Apesar de ter muitas de suas histórias adaptadas para o cinema e a televisão por estúdios estadunidenses, Neil Gaiman é inglês. E sua nacionalidade fica bem óbvia quando lemos sua obra.


Isso acontece porque é comum produções estadunidenses filtrarem linguagens e cenas explícitas. E mesmo que sempre tenha existido liberdade poética em obras estadunidenses para nudez, produtos ilícitos e seus semelhantes, de um modo geral, os EUA é um país majoritariamente conservador.


Em contrapartida, a Europa é muito mais aberta a conteúdos explícitos, no grau que for. E como diria a minha primeira professora de francês: “você sabe se um filme é francês pela quantidade de nudez, e não pelo ritmo da história, como o grande público acredita.”


Errada ela não estava.


Mesmo com o puritanismo inglês, a Inglaterra também tem sua arte livre, preservando conteúdos explícitos com bem menos preconceito. E Gaiman é bem europeu quando escreve. O problema é que a linguagem europeia não combina com ele…
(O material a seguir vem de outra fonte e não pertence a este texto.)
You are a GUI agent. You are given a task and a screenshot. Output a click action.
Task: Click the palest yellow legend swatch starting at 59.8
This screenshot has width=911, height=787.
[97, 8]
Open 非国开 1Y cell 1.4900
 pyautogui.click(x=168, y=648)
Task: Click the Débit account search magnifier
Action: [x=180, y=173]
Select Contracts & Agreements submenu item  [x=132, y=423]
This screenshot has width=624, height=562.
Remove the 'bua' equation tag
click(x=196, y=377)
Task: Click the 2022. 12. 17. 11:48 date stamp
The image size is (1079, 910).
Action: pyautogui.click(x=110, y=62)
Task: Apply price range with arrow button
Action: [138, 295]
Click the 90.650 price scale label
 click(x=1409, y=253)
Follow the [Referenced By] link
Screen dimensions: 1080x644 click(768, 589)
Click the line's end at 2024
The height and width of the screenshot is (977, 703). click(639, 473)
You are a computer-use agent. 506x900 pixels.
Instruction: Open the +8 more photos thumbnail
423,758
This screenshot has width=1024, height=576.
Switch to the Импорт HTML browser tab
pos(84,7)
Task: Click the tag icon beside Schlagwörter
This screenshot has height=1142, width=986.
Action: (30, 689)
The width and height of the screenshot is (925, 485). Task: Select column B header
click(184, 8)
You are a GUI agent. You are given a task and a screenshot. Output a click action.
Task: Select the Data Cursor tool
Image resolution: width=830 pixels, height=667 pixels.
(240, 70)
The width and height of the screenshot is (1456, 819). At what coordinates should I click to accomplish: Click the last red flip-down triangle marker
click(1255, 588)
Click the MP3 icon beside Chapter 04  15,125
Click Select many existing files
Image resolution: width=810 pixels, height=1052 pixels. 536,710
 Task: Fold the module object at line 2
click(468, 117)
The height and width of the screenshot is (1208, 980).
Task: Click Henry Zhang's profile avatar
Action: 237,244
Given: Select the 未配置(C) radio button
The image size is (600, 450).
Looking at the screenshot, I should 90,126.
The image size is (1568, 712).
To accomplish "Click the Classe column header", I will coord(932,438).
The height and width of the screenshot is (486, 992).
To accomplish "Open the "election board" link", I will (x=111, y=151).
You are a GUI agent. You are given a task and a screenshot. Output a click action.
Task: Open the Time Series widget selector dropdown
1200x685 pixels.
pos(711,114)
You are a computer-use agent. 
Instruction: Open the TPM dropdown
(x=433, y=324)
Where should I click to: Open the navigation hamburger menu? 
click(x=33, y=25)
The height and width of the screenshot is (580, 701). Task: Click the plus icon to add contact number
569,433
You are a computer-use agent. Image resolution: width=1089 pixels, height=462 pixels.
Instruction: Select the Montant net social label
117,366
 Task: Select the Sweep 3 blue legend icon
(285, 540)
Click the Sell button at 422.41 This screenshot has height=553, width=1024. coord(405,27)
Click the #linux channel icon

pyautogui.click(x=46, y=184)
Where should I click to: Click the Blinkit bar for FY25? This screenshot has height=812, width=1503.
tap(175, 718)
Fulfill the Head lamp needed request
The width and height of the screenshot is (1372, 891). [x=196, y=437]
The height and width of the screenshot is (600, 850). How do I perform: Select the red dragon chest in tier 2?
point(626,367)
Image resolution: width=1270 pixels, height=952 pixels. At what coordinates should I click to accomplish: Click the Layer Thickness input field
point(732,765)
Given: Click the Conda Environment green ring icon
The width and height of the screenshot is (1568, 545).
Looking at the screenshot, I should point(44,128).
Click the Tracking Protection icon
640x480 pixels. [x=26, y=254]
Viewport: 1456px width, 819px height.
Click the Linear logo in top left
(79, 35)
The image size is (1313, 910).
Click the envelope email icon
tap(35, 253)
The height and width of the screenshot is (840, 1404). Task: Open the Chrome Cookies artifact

Gaiman – ao meu ver –, se aproveita do seu estilo conterrâneo para mascarar bizarrices com teor pedófilo e naturaliza a sexualização e a fetichização de corpos femininos em pontos de vista misóginos.


APESAR DE TUDO, TEMOS AQUI UM BOM PLANO


Independente de eu gostar dele ou não, seja como pessoa ou como autor, preciso assumir que suas histórias têm potencial. “Coraline”, entretanto, se destaca e tem um reflexo promissor de sua melhor versão.


Henry Selick obviamente salvou a obra, garantindo um roteiro maravilhoso (para além de sua direção impecável). Só que o plano de fundo da obra também já era bom.


Por si só a história já debate sobre o que é a infância e qual a importância do convívio, refletindo sobre o impacto imediato no desenvolvimento infantil sob mantos familiares de negligência emocional e falta de estímulo afetivo e criativo. Assim como a obra também questiona momentos históricos que quase não chegam nas gerações que os perdem.


Mesmo ficcional e fantástica, a obra pode ser um bom ponto de educação para as crianças sobre os perigos do mundo ao nosso redor, e também funciona como um estudo emocional das nossas próprias infâncias.


O terror real não são os olhos de botão, mas o impacto emocional de uma infância solitária e negligenciada.


MA DIMMI LE TUE VERITÀ


“Coraline” também é uma canção da banda italiana Måneskin, e toda vez que eu a ouço, fico arrepiada. Na letra, a história de Coraline é que ela pode contar a sua verdade…


E mesmo que não seja uma música inspirada na história de Gaiman, a referência é óbvia e a associação é inevitável. Coraline, nessa versão, cria vida própria e nos questiona, indiretamente, quais são as nossas verdades sobre nós mesmos.


A versão que fica é de que “Coraline” é uma boa história, e funciona como tal. É responsável por catapultar Neil Gaiman para países que ele ainda não tinha chegado e conta uma versão curiosa sobre a perspectiva infantil em famílias ocupadas e negligenciadas.


E também fica de lembrete de que alguns autores têm apenas uma história boa para contar. E que, infelizmente, esses são os que mais ganham reconhecimento em cima de suas obras.